Il Covid-19 ha enfatizzato orientamenti, esasperato indirizzi, reso più vertiginosa la corrente. Nel paesaggio, sono affiorate figure sinora sommerse che da invisibili, indispensabili e dimenticate sono balzate alla luce: colf, braccianti, perlopiù stranieri, autonomi oppure occupati in nero, rider.
Corpi al lavoro senza distinzione di età. Persone spesso con una storia professionale alle spalle ma precipitate nella disoccupazione. Si arrampicano per essere ributtate all’indietro, verso un destino inarrestabile, in una zona senza speranze di tornare alla situazione precedente. O di procedere verso un futuro diverso, migliore.
Emblematica la vicenda del rider Gianni Lanciato che, a Calata Capodichino nella notte del primo dell’anno, viene aggredito a pugni e calci fino a farlo cadere a terra per sottrargli lo scooter. Cinquantenne, “ciclofattorino” tramite piattaforma digitale, un gruppo lo rapina del suo strumento di lavoro, lo scooter SH125.
Il moto di solidarietà per ricomprargli il mezzo di trasporto raggiunge rapidamente i diecimila euro.
I genitori dei rapinatori (tra loro dei sedicenni), cresciuti in un quartiere disastrato di Secondigliano (Rione dei Fiori, chiamato “Terzo Mondo”) pregano: ”Non rovinate i nostri figli, sono ragazzi che lavorano”. Magari guadagnano poco; magari si annoiano; magari, la motivazione della rapina non sono i soldi. Piuttosto il bisogno – che non appartiene solo a chi vive a Secondigliano ma emerge anche dai quartieri borghesi – di esibire il potere attraverso la violenza, decuplicata dai social e dal fatto di praticarla insieme, collettivamente. Tra maschi giovani.
Giovanni Lanciato rappresenta l’altra faccia della medaglia; non giovane, macellaio di professione fino a cinque anni fa, sposato, due figlie, disoccupato, cerca di districarsi mettendosi a consegnare pasti a domicilio. Alla sua età, avrebbe bisogno di un vero posto di lavoro non di un palliativo, di un espediente poco remunerato, subìto in mancanza d’altro.
Per lui e per tanti lavorare e essere povero è una sfortuna doppia giacché, a causa della precarietà, deve adattarsi a forme di sfruttamento, di autosfruttamento fintamente autonomo.
In un interessante articolo l’avvocato giuslavorista Alessandro Paone (sul “Mattino” dell’8 gennaio) affrontava la questione dell’“economia dei lavoretti” (occupazioni temporanee, precarie, per quanto ammantate dalla bella frase: sei imprenditore di te stesso!). Viene incontro a chi, per età, non ha intenzione di “costruire progetti di vita”. Ma chi ha già una famiglia?

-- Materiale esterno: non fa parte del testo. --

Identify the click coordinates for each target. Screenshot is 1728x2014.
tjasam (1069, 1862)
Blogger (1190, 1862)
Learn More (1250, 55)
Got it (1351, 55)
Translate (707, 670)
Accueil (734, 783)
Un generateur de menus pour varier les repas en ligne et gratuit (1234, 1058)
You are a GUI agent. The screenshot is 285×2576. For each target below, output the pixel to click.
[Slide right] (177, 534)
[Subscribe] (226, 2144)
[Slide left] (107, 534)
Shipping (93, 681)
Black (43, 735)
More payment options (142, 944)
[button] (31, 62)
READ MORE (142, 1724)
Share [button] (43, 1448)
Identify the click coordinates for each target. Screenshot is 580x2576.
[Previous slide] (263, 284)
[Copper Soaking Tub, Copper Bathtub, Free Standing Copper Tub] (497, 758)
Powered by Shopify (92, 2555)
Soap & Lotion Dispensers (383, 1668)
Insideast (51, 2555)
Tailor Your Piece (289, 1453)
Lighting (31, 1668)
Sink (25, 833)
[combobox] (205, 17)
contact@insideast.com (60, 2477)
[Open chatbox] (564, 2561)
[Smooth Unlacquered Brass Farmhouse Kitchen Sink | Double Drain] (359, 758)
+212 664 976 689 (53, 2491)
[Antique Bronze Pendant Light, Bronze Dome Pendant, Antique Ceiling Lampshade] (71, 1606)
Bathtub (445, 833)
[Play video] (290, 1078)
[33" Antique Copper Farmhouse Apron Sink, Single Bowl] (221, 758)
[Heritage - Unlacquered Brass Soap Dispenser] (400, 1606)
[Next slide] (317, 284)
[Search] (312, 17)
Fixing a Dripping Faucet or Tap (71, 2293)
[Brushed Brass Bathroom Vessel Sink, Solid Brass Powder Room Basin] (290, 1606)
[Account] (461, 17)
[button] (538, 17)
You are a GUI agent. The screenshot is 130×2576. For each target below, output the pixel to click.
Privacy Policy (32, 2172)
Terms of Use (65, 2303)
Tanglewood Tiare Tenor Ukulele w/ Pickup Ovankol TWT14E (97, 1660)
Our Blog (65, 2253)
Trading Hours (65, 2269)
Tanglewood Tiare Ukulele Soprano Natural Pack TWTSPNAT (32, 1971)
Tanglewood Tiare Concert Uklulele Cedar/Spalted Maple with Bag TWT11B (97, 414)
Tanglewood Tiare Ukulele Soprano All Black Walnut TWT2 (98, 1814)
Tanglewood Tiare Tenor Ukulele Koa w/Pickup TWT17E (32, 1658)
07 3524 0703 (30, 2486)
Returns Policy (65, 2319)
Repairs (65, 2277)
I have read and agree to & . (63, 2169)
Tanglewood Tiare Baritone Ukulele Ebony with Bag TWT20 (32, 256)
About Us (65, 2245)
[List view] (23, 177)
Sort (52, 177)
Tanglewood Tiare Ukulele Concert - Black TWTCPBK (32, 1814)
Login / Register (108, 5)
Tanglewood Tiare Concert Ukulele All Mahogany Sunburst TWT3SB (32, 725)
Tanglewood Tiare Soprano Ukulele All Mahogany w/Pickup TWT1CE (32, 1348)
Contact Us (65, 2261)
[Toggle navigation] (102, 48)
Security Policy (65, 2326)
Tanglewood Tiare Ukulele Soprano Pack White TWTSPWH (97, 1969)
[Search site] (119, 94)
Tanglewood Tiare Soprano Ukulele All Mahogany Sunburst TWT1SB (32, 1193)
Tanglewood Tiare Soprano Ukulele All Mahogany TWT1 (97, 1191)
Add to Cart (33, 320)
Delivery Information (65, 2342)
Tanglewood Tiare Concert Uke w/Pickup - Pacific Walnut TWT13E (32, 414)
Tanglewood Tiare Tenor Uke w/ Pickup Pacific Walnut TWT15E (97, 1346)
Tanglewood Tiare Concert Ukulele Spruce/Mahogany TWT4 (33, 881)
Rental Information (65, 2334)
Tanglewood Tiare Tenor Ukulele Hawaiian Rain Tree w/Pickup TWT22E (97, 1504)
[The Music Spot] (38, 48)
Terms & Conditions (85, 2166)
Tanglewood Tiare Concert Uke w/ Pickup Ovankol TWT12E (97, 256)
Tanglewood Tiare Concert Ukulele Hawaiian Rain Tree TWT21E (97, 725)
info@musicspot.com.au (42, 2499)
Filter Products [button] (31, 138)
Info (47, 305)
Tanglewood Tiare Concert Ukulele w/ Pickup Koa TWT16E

In questi anni lo Stato ha generalmente (non sempre) coperto l’assenza di misure sociali e politiche capaci di creare lavoro vero con la distribuzione di sussidi, con la Cassa Integrazione e ora, nell’ emergenza Covid, con il blocco dei licenziamenti: sono in vista altre proroghe. Senza tentare seriamente (il reddito di cittadinanza non ci è riuscito) di produrre e promuovere nuovo lavoro in forme efficaci. Le alternative della gig-economy restano allora gli unici scomodi appigli a disposizione. Dunque, Lanciato e tanti come lui si sono adattati, in ragione della loro precaria condizione, all’autosfruttamento.
Con una condanna difficile da sconfiggere: sei povero e disoccupato? Ebbene, uscirai forse dalla disoccupazione, ma con un lavoro che prima di tutto sarà “rispettoso” della tua povertà, che cioè non ti permette, da “working poor”, di arrivare alla quarta settimana con i soldi che prendi.